Despite being quite a distance away, the seraph spotted Emily immediately. "You," it groaned. "And the one next to you..."
Emily wasn't sure whether to use her ability or not and in that moment of hesitation, Javier stepped forward. His voice, when he spoke, was commanding—regal, even—and rang in Emily's head. "Seraph," he said. "Look back and witness the damage you have caused."
The seraph didn't move. It didn't have a face so they couldn't tell if it really heard Javier or not. It moved into a crossed leg position on the ground and seemed to freeze in position. "I mean no harm, but I must see the changes for myself. If you do not let me pass, I will go through you."
"This is a different world," Javier said. "What you wish to see no longer exists."
The seraph sighed. "I know you only speak the truth, but I must see it for myself."
"You do this for a woman, yes? Do you love her?"
The seraph shifted in position. "You humans often talk much about this love. I can’t say if what I feel is love—if I’m able to experience it at all—but I know that I am her protector. I do not feel her presence and I am afraid."
Emily finally said something. "That's because she's passed. Why can't you go back to heaven and see her?"
The seraph was silent.
Javier glared at her like she just said something stupid. "Even if she is in heaven, they are a seraph—there is no mingling between human souls and divinity. Our plane was the only place they could have met," he said, motioning to the seraph.

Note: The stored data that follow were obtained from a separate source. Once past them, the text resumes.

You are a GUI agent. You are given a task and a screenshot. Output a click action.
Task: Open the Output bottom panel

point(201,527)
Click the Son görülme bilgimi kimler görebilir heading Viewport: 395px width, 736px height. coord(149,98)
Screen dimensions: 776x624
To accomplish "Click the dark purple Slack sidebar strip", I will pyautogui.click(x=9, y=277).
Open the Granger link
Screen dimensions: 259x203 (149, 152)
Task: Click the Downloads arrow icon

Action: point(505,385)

It suddenly dawned on Emily why the seraph was in such a state. No longer able to see the one he cared about the most, it must have driven him crazy. She suddenly felt sorry for the seraph. "Is there anything we can do?"
Javier scowled. "No."
"You can let me pass. I wish to see what everything has turned into," the seraph said.
"We can't do that, Seraph," Javier said and then over comms he gave the order to start the weakening.

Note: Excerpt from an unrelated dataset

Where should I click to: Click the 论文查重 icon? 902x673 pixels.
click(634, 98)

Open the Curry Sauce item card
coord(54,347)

The seraph's light began to dim almost immediately, likely a combined effort between the mages, Charles, and Valeria's domination technique. Eventually the seraph didn't glow anymore at all and was simply a giant, bat-winged man.
Emily readied the capture device, unsure if it was even going to work. She watched as a sad smile slowly formed on the seraph's lips. Something about it was familiar and it unsettled her. It was like she was back in Arizona watching the seraph fall from grace all over again. The world went silent and there was a soft click in her head.

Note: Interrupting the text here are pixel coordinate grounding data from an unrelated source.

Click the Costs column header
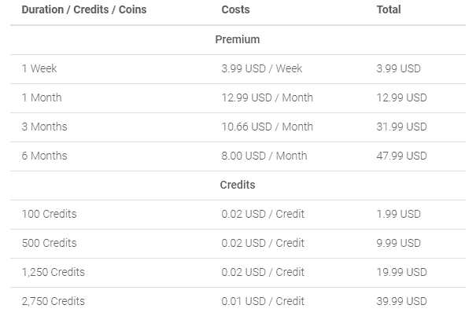The height and width of the screenshot is (316, 476). 235,9
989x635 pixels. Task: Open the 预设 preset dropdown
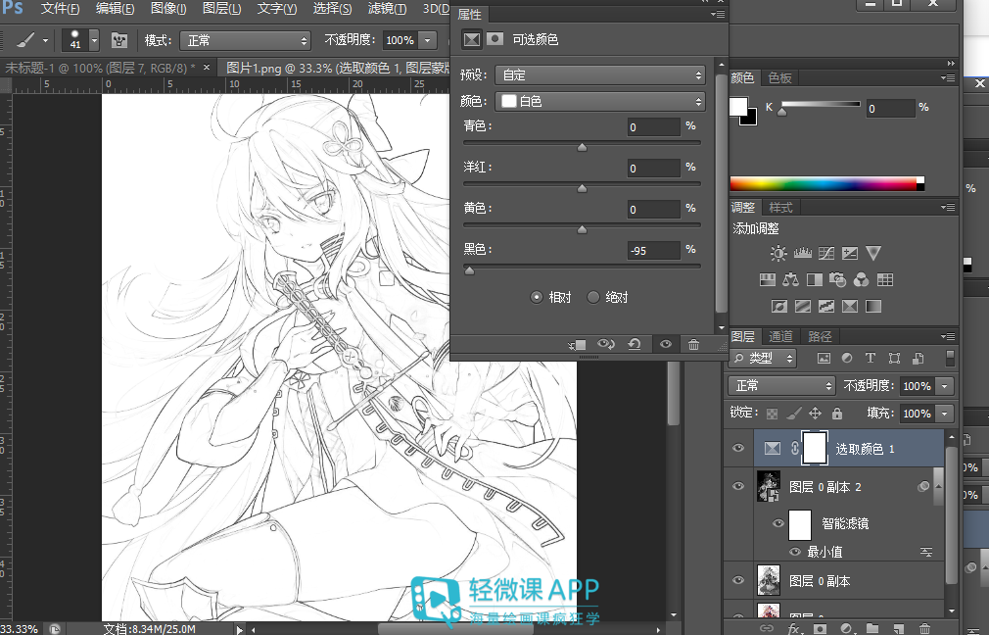tap(600, 75)
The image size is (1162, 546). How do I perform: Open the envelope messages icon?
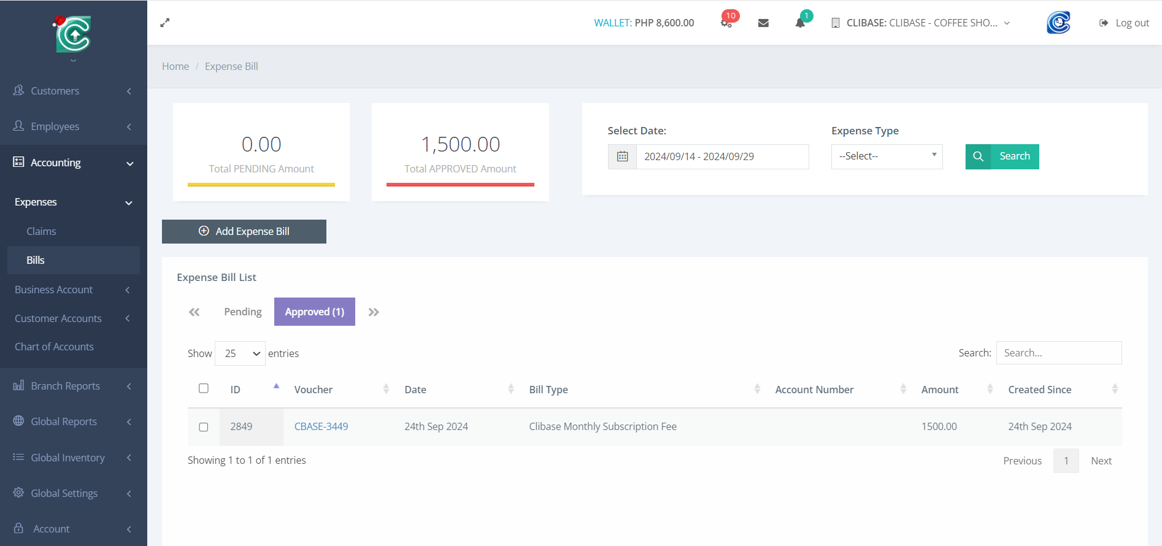[x=763, y=23]
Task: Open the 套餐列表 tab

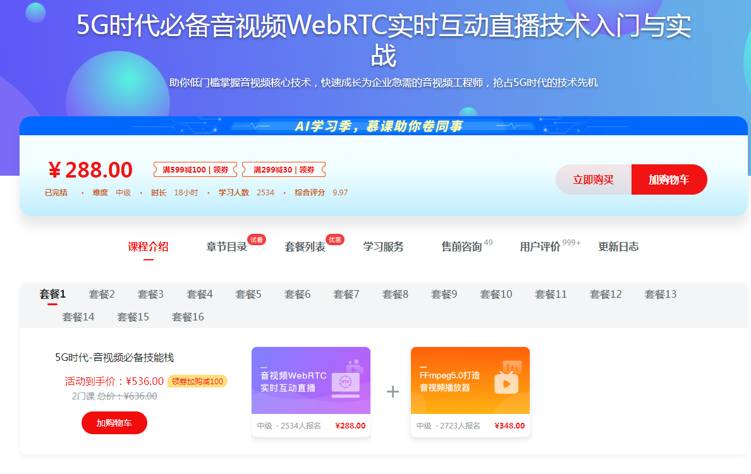Action: [x=305, y=247]
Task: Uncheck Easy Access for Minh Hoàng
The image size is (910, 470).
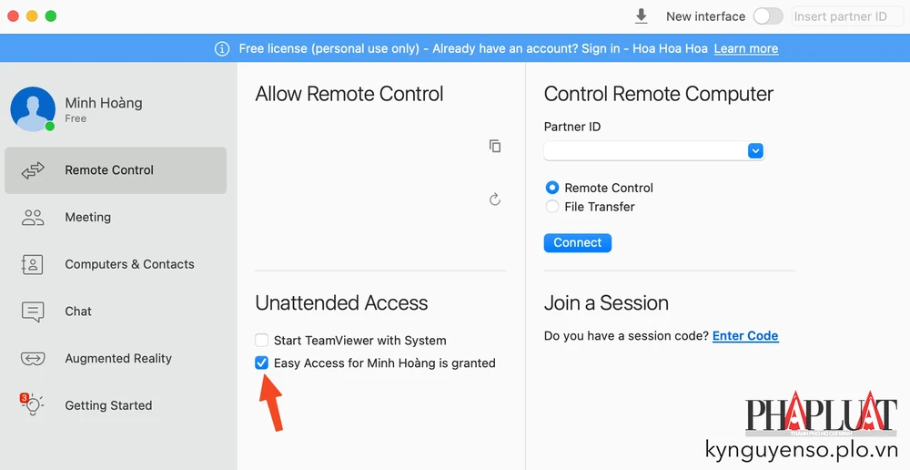Action: 262,363
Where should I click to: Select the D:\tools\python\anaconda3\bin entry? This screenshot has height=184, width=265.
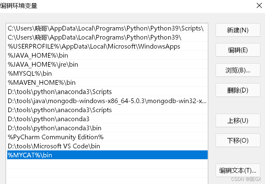[107, 128]
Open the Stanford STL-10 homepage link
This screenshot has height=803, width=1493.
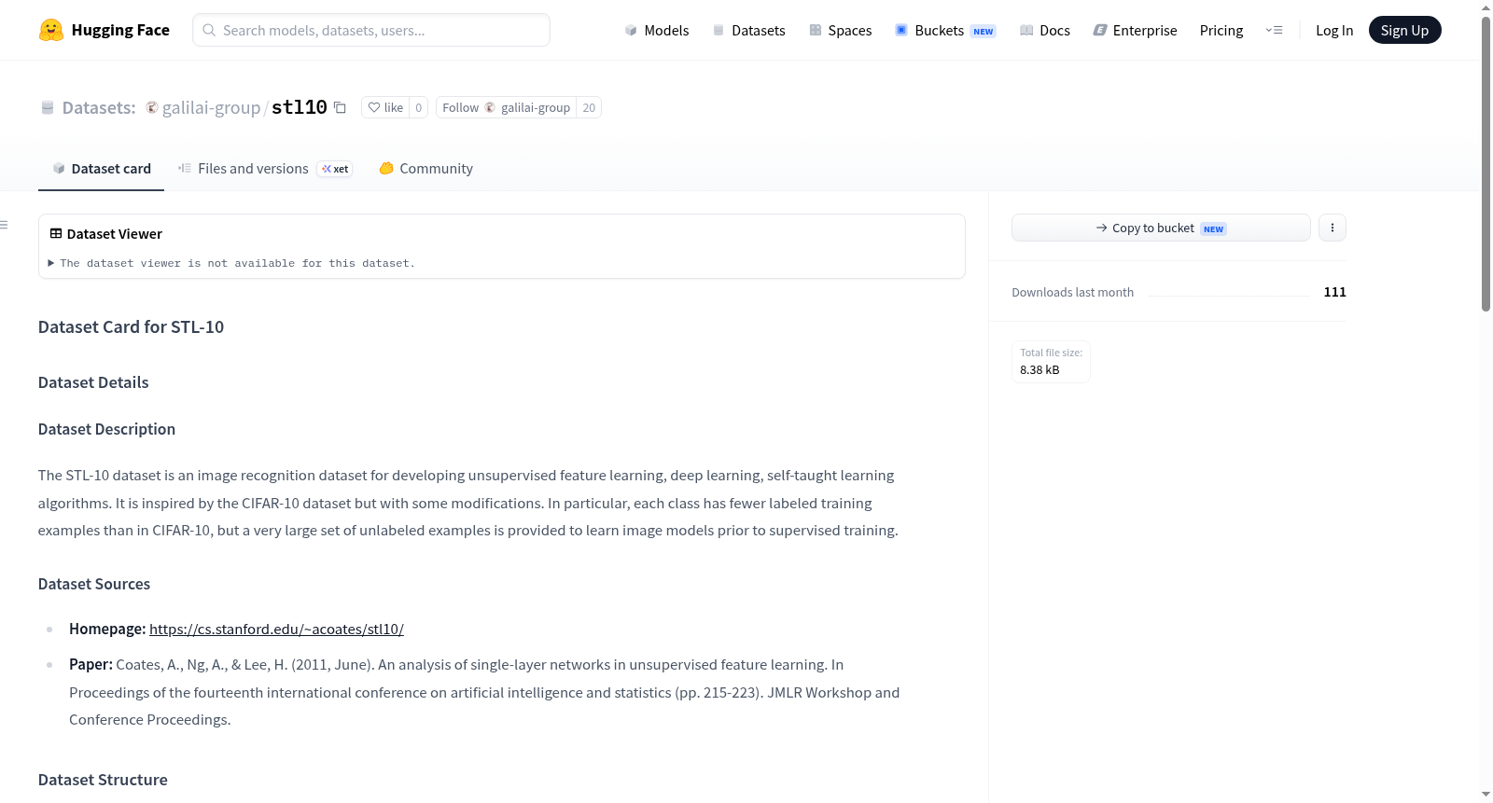[276, 630]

"Don't do it!" Emily shouted and raised the capture device.
"I'm sorry," the seraph whispered but the words echoed in everyone's minds.
Cracks of light first appeared on the seraph's fingers but they quickly snaked up its arms and throughout the whole body.
Tears welled in Emily's eyes as she aimed the capture device. Just as she was about to switch it on, Javier rested a warm hand on her shoulder. "Don't," he said sadly. "It won't work. We need to get somewhere safe."
"I can't let him do this," she sobbed.
"He's made his choice."
Emily growled in frustration as she wiped her face. She took in a haggard breath and gulped back the rest of her sobs. "I'm cancelling the mission," she said over comms. "Everyone, drop everything and get to safety." She climbed into a truck with Javier, and together they drove to pick up her team. Emily looked back as they sped through the city away from the seraph, glaring at the growing light with sadness and disappointment.
They had just reached the city limits when a massive explosion of light erupted from the seraph, completely fracturing its existence. And just like that, it was over. The seraph was no more—shattered.